Il pensiero va subito alla morte, ai funerali del Pontefice e a quel rapporto che oggi si ritiene quasi scontato fra morte e solitudine: si è davvero soli davanti alla morte? E se questo è il Giubileo della Speranza cui tantissimi ragazzi sono stati chiamati, come si fa a sperare che nella morte ci possa essere la salvezza? «Non è difficile — ci dice Chiara da Bevadoro, provincia di Vicenza —, ce lo ha insegnato Francesco stesso: il suo funerale è stato celebrato proprio in una giornata dedicata ai più giovani. Non è un caso. Lui ci ha voluto qui tutti insieme per farci capire che, da adesso in poi, noi dobbiamo portare la sua parola, essere più forti e numerosi».

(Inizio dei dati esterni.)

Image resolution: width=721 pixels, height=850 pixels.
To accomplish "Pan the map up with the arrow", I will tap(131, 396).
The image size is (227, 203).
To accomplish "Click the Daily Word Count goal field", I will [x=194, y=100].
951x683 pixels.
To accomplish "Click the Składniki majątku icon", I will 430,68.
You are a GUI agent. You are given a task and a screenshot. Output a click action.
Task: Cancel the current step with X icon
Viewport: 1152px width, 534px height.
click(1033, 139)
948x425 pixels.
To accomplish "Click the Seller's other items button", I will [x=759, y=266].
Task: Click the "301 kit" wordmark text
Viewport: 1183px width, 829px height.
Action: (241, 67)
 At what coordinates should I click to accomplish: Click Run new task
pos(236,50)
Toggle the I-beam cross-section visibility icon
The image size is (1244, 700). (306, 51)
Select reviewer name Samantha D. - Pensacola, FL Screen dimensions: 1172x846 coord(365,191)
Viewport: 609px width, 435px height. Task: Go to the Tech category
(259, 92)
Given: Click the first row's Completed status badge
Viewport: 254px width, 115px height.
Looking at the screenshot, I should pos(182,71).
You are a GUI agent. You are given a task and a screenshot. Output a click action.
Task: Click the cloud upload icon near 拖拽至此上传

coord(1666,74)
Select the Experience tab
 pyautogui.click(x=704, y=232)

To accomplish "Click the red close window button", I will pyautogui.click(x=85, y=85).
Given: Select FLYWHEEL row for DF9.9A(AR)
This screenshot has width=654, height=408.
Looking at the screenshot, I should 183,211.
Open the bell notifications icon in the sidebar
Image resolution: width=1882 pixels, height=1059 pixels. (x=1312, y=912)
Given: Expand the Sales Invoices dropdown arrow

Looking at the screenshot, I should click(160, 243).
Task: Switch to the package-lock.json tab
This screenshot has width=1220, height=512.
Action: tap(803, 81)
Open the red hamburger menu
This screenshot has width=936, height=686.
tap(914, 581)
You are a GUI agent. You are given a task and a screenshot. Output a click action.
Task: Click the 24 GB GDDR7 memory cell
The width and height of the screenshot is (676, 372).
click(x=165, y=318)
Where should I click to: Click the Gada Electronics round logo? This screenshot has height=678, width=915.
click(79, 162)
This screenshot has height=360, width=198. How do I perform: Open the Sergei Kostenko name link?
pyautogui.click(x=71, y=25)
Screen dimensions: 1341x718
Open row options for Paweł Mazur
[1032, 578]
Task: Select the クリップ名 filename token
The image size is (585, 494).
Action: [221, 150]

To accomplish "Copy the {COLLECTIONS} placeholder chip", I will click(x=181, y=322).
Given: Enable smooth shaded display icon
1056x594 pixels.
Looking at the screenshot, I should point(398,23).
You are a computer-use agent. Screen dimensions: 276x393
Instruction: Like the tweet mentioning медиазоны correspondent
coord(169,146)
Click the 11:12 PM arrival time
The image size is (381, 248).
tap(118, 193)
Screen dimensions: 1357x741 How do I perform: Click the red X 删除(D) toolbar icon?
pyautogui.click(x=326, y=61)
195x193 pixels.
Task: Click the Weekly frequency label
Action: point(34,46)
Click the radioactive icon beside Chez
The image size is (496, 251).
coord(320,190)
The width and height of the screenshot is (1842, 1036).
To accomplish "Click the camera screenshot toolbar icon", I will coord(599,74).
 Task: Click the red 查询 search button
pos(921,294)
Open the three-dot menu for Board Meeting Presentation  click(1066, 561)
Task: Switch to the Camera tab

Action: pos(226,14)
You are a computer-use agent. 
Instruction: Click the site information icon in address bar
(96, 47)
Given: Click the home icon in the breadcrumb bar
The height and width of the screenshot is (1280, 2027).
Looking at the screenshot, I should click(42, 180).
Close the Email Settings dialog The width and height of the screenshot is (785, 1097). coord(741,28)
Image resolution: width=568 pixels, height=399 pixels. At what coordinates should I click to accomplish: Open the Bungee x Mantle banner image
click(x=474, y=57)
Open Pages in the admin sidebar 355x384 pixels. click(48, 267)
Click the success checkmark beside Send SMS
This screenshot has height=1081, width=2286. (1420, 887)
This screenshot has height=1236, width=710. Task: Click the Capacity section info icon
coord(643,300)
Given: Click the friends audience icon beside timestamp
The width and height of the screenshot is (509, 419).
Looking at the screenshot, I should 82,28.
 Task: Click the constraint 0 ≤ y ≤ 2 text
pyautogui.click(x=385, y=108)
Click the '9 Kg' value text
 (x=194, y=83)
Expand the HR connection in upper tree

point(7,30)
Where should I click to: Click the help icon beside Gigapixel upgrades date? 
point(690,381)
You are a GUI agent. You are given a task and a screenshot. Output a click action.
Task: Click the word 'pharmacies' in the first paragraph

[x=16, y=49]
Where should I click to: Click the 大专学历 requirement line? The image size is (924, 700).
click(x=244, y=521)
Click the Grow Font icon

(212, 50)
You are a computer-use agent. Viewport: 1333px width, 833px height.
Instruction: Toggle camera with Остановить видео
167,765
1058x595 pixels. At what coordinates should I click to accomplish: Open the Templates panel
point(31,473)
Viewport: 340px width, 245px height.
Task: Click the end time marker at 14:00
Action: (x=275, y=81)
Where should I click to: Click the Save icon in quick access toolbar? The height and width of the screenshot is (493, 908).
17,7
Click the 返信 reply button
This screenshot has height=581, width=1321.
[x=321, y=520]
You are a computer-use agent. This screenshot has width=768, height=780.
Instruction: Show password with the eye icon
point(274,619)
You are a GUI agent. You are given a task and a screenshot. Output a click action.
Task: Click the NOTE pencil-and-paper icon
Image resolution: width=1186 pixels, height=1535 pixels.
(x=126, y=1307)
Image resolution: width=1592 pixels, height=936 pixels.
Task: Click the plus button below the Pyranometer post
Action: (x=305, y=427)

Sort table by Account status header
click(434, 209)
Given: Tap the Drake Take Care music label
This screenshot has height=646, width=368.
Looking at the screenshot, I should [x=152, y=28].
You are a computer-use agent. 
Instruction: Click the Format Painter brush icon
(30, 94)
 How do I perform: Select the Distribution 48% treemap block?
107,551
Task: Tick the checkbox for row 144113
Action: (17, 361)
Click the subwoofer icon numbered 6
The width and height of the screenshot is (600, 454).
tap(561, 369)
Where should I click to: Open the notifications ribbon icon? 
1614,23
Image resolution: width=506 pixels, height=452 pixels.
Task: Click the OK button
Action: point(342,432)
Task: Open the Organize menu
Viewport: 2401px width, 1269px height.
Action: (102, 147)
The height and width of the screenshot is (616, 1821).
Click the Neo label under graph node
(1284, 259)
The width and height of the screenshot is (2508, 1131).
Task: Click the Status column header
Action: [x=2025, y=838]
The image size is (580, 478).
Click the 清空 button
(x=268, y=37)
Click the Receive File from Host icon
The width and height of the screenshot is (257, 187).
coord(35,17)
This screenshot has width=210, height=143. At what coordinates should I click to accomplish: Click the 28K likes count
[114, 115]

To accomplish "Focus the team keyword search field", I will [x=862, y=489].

«Io penso alla morte come qualcosa di negativo — replica Michele, sedicenne di Monza — soprattutto perché la società di oggi tende a nascondere l’idea della morte, a non parlarne. Secondo me è sbagliato. Tutti prima o poi avremo a che fare con la morte. Ed è un discorso che dobbiamo affrontare. Dobbiamo cercare gli spazi in cui parlarne. Adesso sentiamo la tristezza per la scomparsa di una figura di riferimento come un Papa, però bisogna entrare nell’ottica che, se crediamo, se abbiamo fede, lui avrà una vita migliore e più felice. Quindi dobbiamo essere felici per lui».

Ma allora cosa significa avere fede? «Credere in qualcosa», continua Michele. E tu credi in qualcosa? «Sì, in Dio», oppure nei «valori morali, nell’equità, nel trattare tutti allo stesso modo» aggiunge Gioia, sempre da Monza; «avere fede significa che senza questa speranza mi sentirei più sola e più triste», le fa eco un’altra adolescente, di Treviso; «affidarsi a qualcuno nei momenti di crisi», risponde Viola, da Montegranaro. E cosa è una crisi? «Quando ci si ferma a pensare». «Avere fede significa sperare che qualcosa possa finire, tipo le guerre».

Alla domanda su quali guerre conoscono, tutti menzionano quella fra «Russia e Ucraina» o «Israele e Palestina». Secondo Francesco, Daniel, Tommaso ed Elia, della provincia di Livorno, «la fede non si capisce subito: deve passare tempo, deve succedere qualcosa che ti fa capire. Un po’ come con la morte. Inizialmente fa soffrire perché non vedi più quella persona. Poi qualcosa cambia e se ti ricordi dei suoi insegnamenti, è come se fosse ancora qui».

Quando si chiede ai ragazzi in cos’altro credono e se hanno dei punti di riferimento, tanti parlano degli amici, alcuni dei genitori, altri dei professori. Nessuno menziona i social network, gli attori, i calciatori, né tantomeno nessuno dice di credere nella politica, perché «è noiosa», «è difficile, devi controllare più di un milione di cittadini», «molti politici adesso sembra si siano stancati di darci una mano, invece noi ne avremmo bisogno». E allora questi adolescenti cosa sognano, cosa sperano? Hanno il coraggio di sentirsi “davvero sovrani”, riprendendo l’insegnamento di don Lorenzo Milani, e dunque non solo obbedienti bensì responsabili “di tutto”? «Io sognerei solo che il mondo cambiasse. Ma non del tutto», risponde Filippo quindicenne di Prato. E come cambia il mondo? «Ormai è impossibile». E allora la speranza? «No, non è proprio impossibile. La speranza sta nelle piccole cose». Tipo? Voi che speranza avevate venendo qui? «Di stare bene», replicano i giovani di Montegranaro. E cosa significa stare bene? «Stare insieme. Stare in compagnia». «Il punto forse è questo — riprende Filippo — non cambiare l’intero pianeta Terra. Il punto è cambiare ogni persona che incontriamo, il mondo che l’altro vive». E da dove si parte per fare tutto questo? «Da noi».

Poi quando gli animatori li richiamano per andar via i ragazzi di Prato ci confidano «È stato bello incontrarvi», manifestando tutta la necessità di questi giovanissimi con le ginocchia sbucciate, le borracce d’acqua sotto il braccio, l’apparecchio ai denti e l’acne sulla pelle, di parlare di certi temi e di trovare luoghi, spazi nuovi in cui potersi confrontare, in cui poter dialogare. A partire dalla Chiesa “in uscita”. Perché, come raccomandava Papa Bergoglio ai fedeli della diocesi di Roma il 18 settembre 2021, non bisogna aver «paura di entrare in dialogo», anzi occorre lasciarsi «sconvolgere dal dialogo: è il dialogo della salvezza».